Pain: Pain relief strategies can reduce the intensity and frequency of pain after cancer treatment. Treatment strategies include soft tissue mobilization, therapeutic massage, modalities, therapeutic stretching and strengthening.
Peripheral neuropathy: Often, cancer survivors experience peripheral neuropathy, which is abnormal nerve function that can be experienced as pain, numbness and tingling. Physical therapy can help to improve nerve function or compensate for nerve dysfunction.
Deconditioning: Rebuilding endurance for activities and cardiovascular function can be difficult during and after cancer treatment. A skilled physical therapist is able to educate and monitor cardiovascular endurance training.

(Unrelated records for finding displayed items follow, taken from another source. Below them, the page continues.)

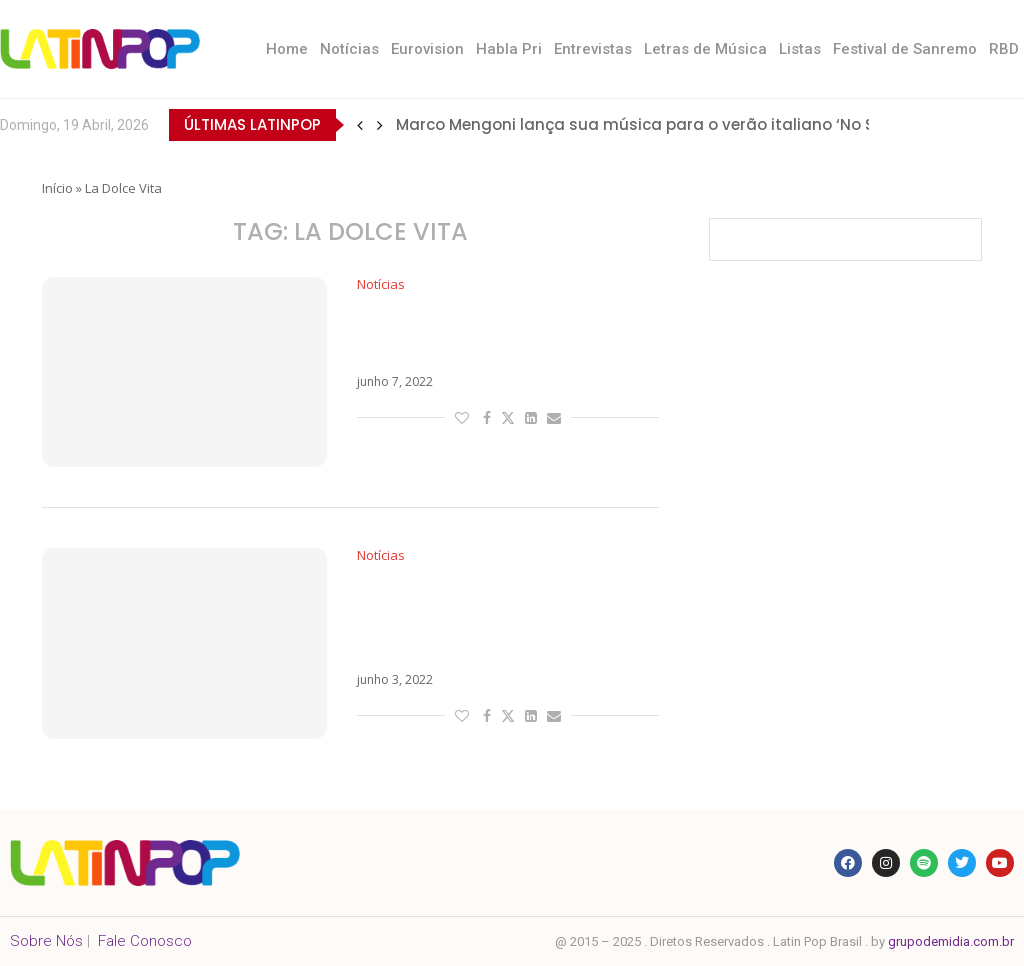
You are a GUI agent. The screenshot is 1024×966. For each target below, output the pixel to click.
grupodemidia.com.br (951, 941)
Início (57, 188)
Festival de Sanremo (905, 49)
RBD (1004, 49)
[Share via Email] (554, 417)
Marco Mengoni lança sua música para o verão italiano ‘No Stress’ (657, 124)
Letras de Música (705, 49)
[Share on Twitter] (508, 417)
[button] (360, 125)
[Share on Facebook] (487, 417)
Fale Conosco (145, 941)
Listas (800, 49)
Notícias (349, 49)
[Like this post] (462, 417)
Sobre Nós (46, 941)
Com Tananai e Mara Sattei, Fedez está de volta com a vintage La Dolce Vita (483, 618)
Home (287, 49)
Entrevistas (593, 49)
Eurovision (427, 49)
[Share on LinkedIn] (531, 417)
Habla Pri (509, 49)
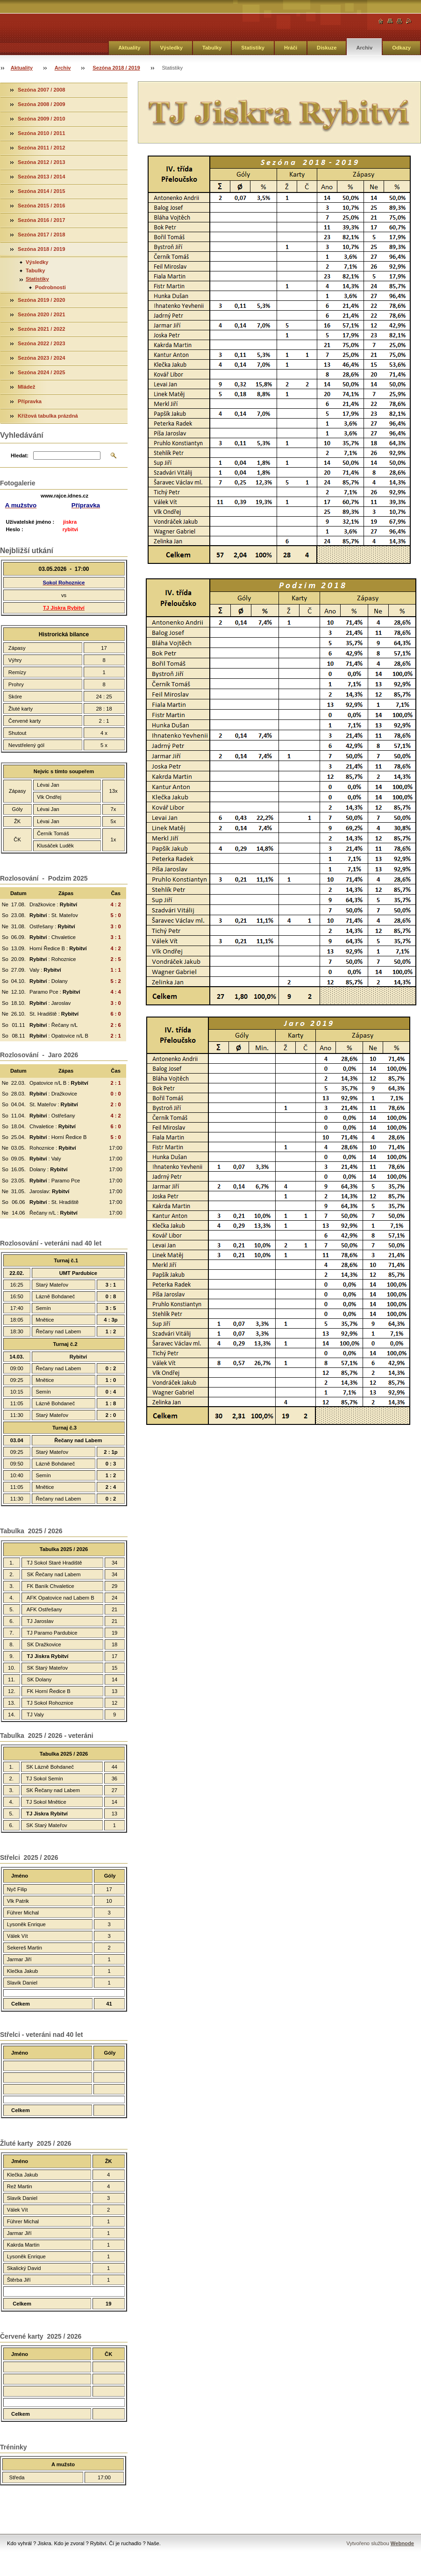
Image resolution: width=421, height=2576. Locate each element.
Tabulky (211, 47)
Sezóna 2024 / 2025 (41, 372)
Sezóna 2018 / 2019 (116, 68)
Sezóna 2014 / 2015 (41, 191)
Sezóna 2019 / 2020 (41, 300)
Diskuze (326, 47)
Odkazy (401, 47)
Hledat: (20, 455)
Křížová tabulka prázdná (48, 416)
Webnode (402, 2543)
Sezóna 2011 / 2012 (41, 147)
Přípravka (30, 401)
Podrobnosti (50, 287)
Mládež (26, 387)
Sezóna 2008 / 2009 (41, 104)
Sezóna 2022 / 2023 (41, 343)
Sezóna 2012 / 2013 (41, 162)
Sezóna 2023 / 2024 (41, 358)
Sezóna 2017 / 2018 (41, 234)
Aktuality (129, 47)
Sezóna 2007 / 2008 (41, 90)
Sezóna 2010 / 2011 (41, 133)
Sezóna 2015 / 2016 (41, 205)
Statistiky (252, 47)
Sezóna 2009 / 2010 (41, 118)
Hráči (290, 47)
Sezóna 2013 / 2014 (41, 176)
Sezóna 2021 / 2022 (41, 329)
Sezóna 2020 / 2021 (41, 314)
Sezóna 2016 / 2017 (41, 220)
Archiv (364, 47)
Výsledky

Lymphedema: Effective lymphedema management is accomplished through manual lymph drainage, range of motion exercises, aerobic exercise, and lymphatic bandaging.
Genitourinary complications: For men undergoing treatment for prostate cancer and women undergoing treatment for bladder or ovarian cancer, incontinence and sexual dysfunction are common. A skilled physical therapist can help to rebuild the strength of the pelvic floor in order to improve urinary continence and reduce pain related to sexual function.